Biographies of musicians are often indistinguishable from extended fan letters, so it’s always nice when authors are upfront about their enthusiasms. In the introduction to his new essay collection, Lives of the Poets (with Guitars), novelist Ray Robertson acknowledges that objectivity is not going to be one of his guiding principles. Instead, he’s chosen to spotlight 13 musicians – actually, 12 individuals and one four-piece punk group – who comprise his own private canon of essential artists.
After duly invoking George Orwell on the perils of “wide sympathies” (though without also noting the pleasures of eclecticism), Robertson explains he’s “made no effort to be exhaustive, inclusive, or representative” in his selections. This is why a collection made up of tragic narratives about mercurial singer-songwriters who mostly came to bad ends doesn’t include Kurt Cobain or Biggie Smalls or Amy Winehouse. Robertson is well within his rights to wax ecstatic about whichever artists he pleases, and his knowledge of rock history runs deep, even within the relatively narrow boundaries he’s set for himself. But it also means that Lives of the Poets (with Guitars) is a book with a particularly selective appeal – an artifact that reaches out specifically to roots, blues, and gospel aficionados.
The first essay here is also the best: a stirring appreciation of Byrds co-founder Gene Clark that hones in on his innovative brilliance while demonstrating how closely his melancholy melodies and lyrics mirrored his often miserable life. “People who can’t drink milk are called lactose intolerant, and people who shouldn’t dabble in consciousness-mining psychedelics are called Gene Clark,” writes Robertson, establishing the double-edged empathy that he takes as a guiding critical principle.

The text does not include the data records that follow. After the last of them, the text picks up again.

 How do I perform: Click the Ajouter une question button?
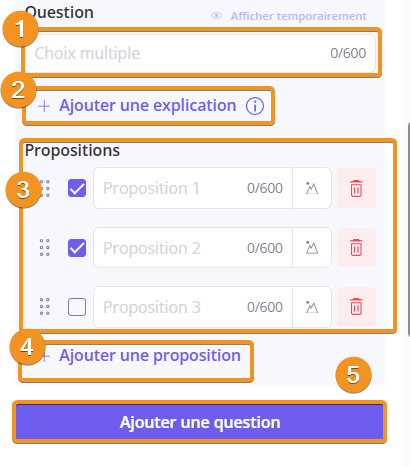(x=200, y=422)
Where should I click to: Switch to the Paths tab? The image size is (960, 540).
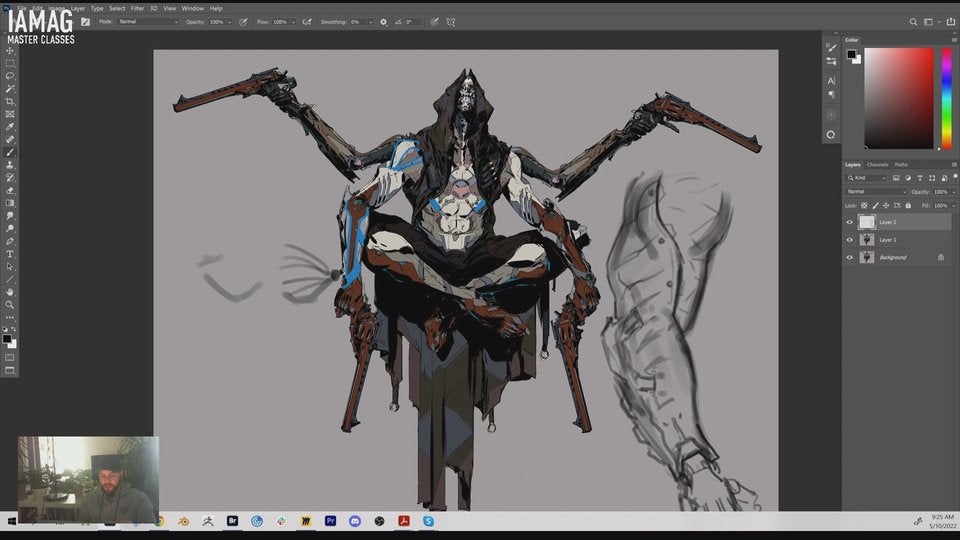(x=901, y=164)
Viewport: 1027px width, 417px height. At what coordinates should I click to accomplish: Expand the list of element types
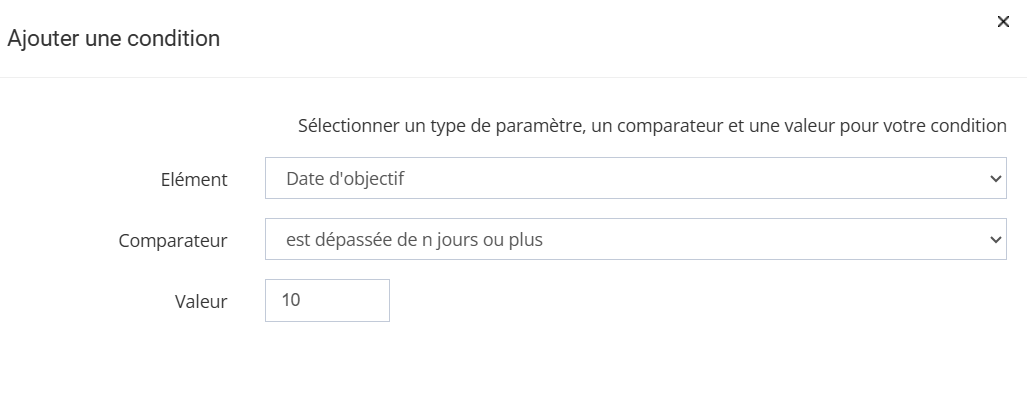[635, 178]
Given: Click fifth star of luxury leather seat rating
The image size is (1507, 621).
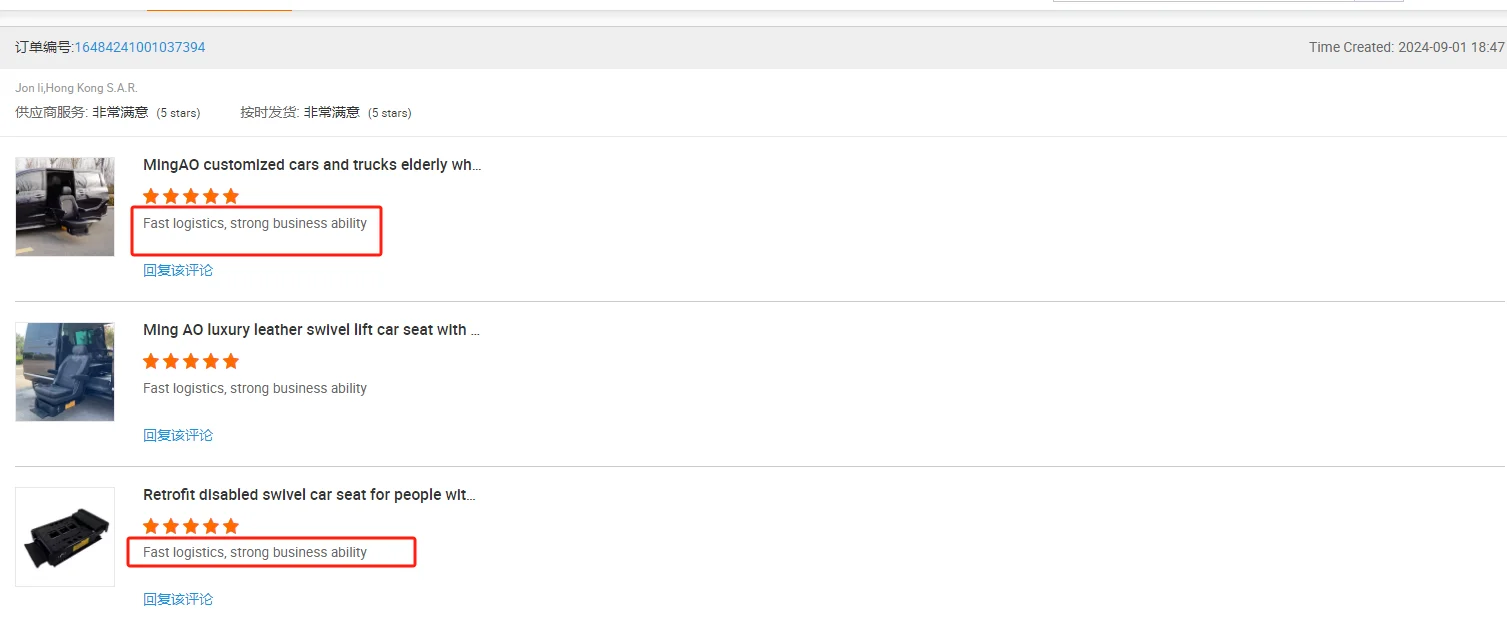Looking at the screenshot, I should pyautogui.click(x=231, y=361).
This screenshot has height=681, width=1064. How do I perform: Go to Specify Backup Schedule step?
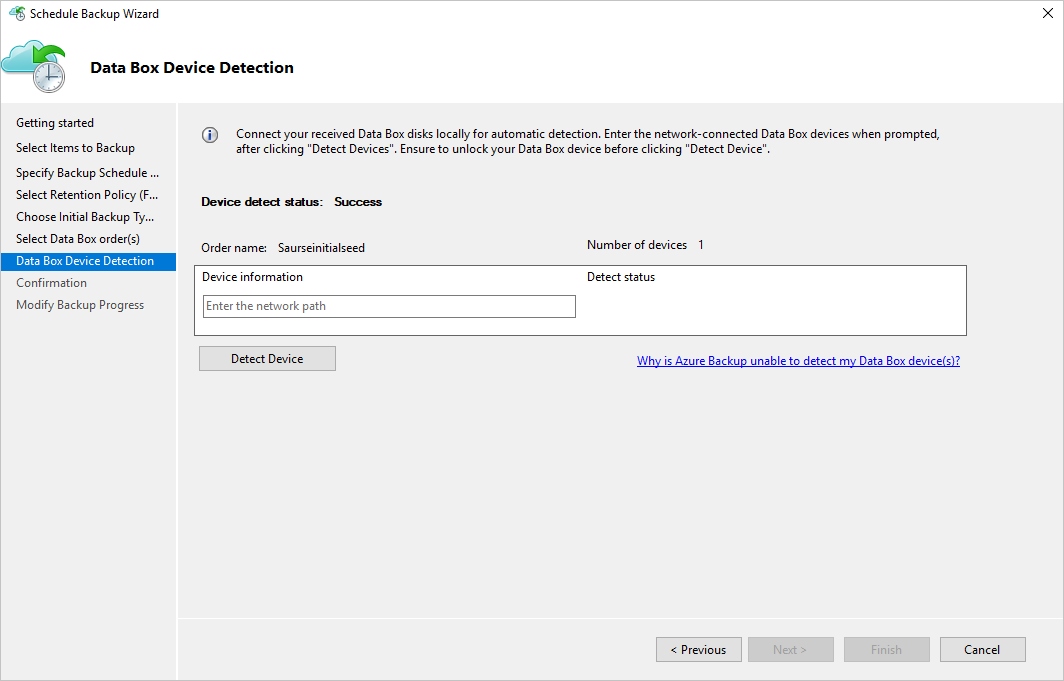click(87, 172)
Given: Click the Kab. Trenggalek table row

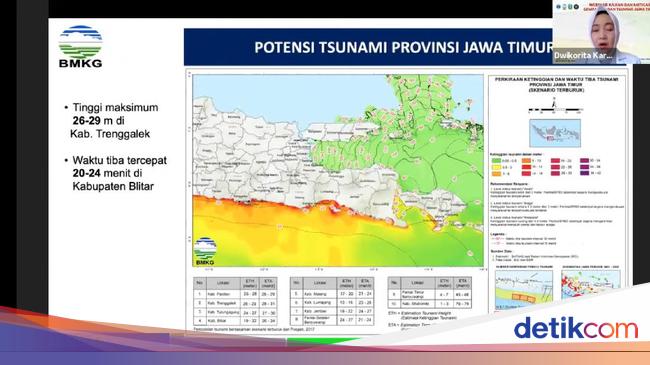Looking at the screenshot, I should click(x=235, y=303).
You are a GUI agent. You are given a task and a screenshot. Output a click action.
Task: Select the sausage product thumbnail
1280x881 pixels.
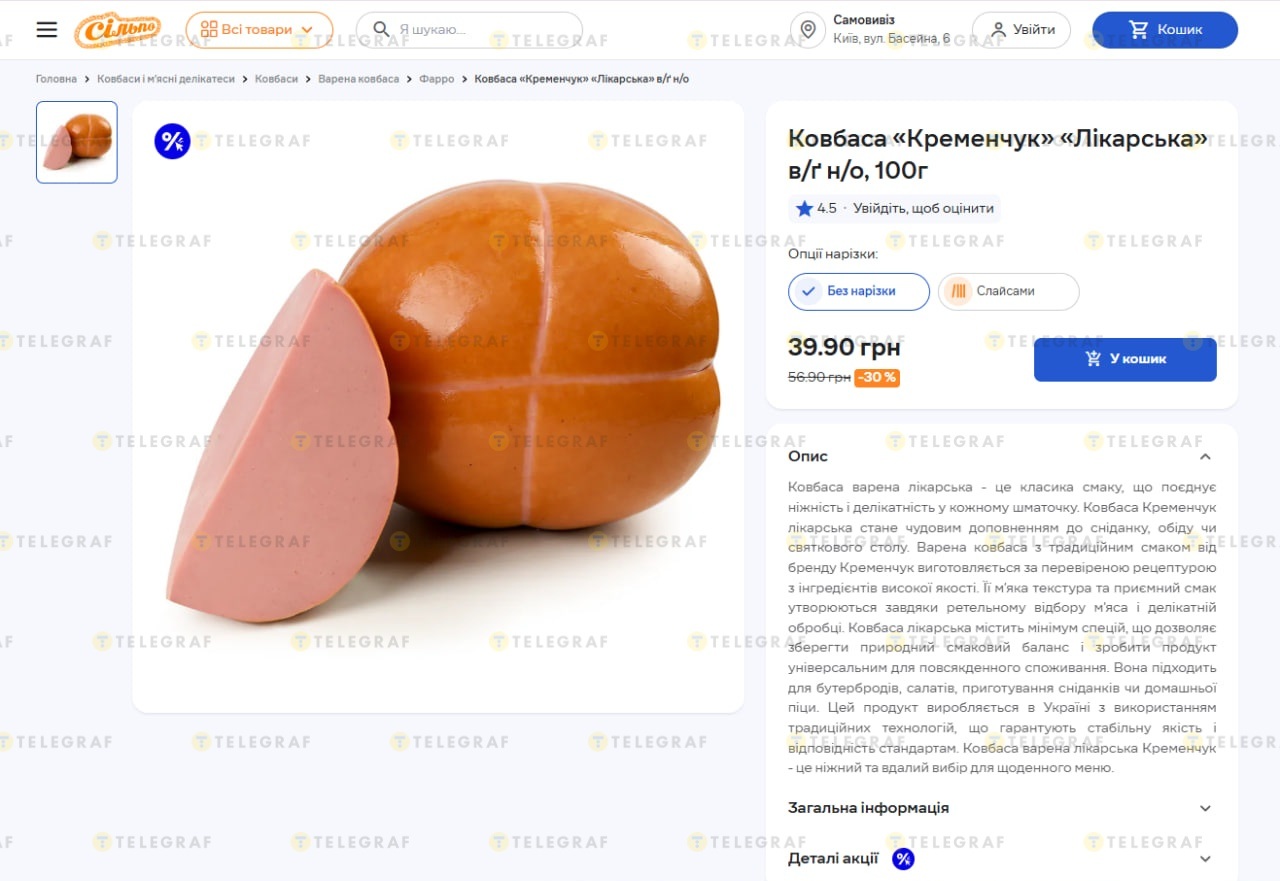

His excitement about his subjects’ accomplishments is always juxtaposed with a clear-eyed view of their failings. Thus, he’s able to frame Clark as a giant in his field – worthy of comparisons to the Beatles and, um, Friederich Nietzsche – while also characterizing him as a fuck-up who unceremoniously drank himself to death at age 47.
This basic story arc – a gifted introvert gets turned inside out by fame, fortune, and genius – repeats itself in different iterations and variations throughout Lives of the Poets (with Guitars). If Robertson carries through on his promise to give us “a taste of [his taste],” he also reveals that his palette salivates for bittersweet flavourings. He’s drawn to the ragged majesty of Townes Van Zandt (“it’s sad to watch beautiful things turn ugly”) and the crazed self-abasement of Gram Parsons, who expired three weeks shy of qualifying for inclusion in the notorious 27 Club (musicians – such as Cobain, Winehouse, and Jimi Hendrix – who flamed out at age 27). He happily luxuriates in the divided consciousness of saintly sinner Little Richard and the fractious dynamics of the Ramones, whose gradually relinquished punk principles didn’t result in better vibes between them.
These are all familiar stories, and while Robertson backs them up with persuasive research and analysis, hardcore fans will probably know most of them by heart. Fortunately, the author has a few curveballs – or maybe screwballs – in his arsenal, like the Canadian singer Willie P. Bennett, whose chapter does triple duty as an introduction to an obscure but potent songwriter; a snapshot of Toronto’s folk scene in the 1980s; and a personal reflection by the author on a rare moment of literal connection with one of his musical heroes.
“One of the things I wanted to do when I left home for university and Toronto was go to an actual folk club and see an actual folk singer,” Robertson recalls. One night in 1985, at the Free Times Café, he encountered Bennett, a gentle virtuoso slinging homemade tapes who kept trying and failing to truly penetrate an industry that, by the time the 1990s rolled around, had passed him by. Robertson’s affection for a man he not only admired but knew is palpable and affecting, and his casual placement of Bennett in the company of so many late greats is an example of effective, strategic critical calculation.
Concluding with a section on the late American bluegrass master John Hartford – a comparatively benign figure who lived happily and was undone by disease rather than self-destruction – Robertson clarifies his book’s true subject: the transporting euphoria of great music, and the fact that “happiness isn’t a big enough word” to express what this entails. The term he settles on is “joy.” The achievement of his book is that it directs fans and novices alike toward the myriad joys offered up by its subjects, while also prodding us to think and feel more deeply about the other poets with guitars – or boom boxes or turntables – who lie beyond these pages, in our own personal pantheons.